:: DIRECTIONS ::
Each of the lines below must be restated exactly.

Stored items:
Segment Open

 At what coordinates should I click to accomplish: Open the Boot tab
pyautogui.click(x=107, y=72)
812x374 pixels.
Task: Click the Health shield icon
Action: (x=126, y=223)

Segment Closed

:: RESULT OF THIS EXERCISE ::
 At what coordinates should I click to accomplish: Open the Boot tab
pyautogui.click(x=107, y=72)
812x374 pixels.
Task: Click the Health shield icon
Action: (x=126, y=223)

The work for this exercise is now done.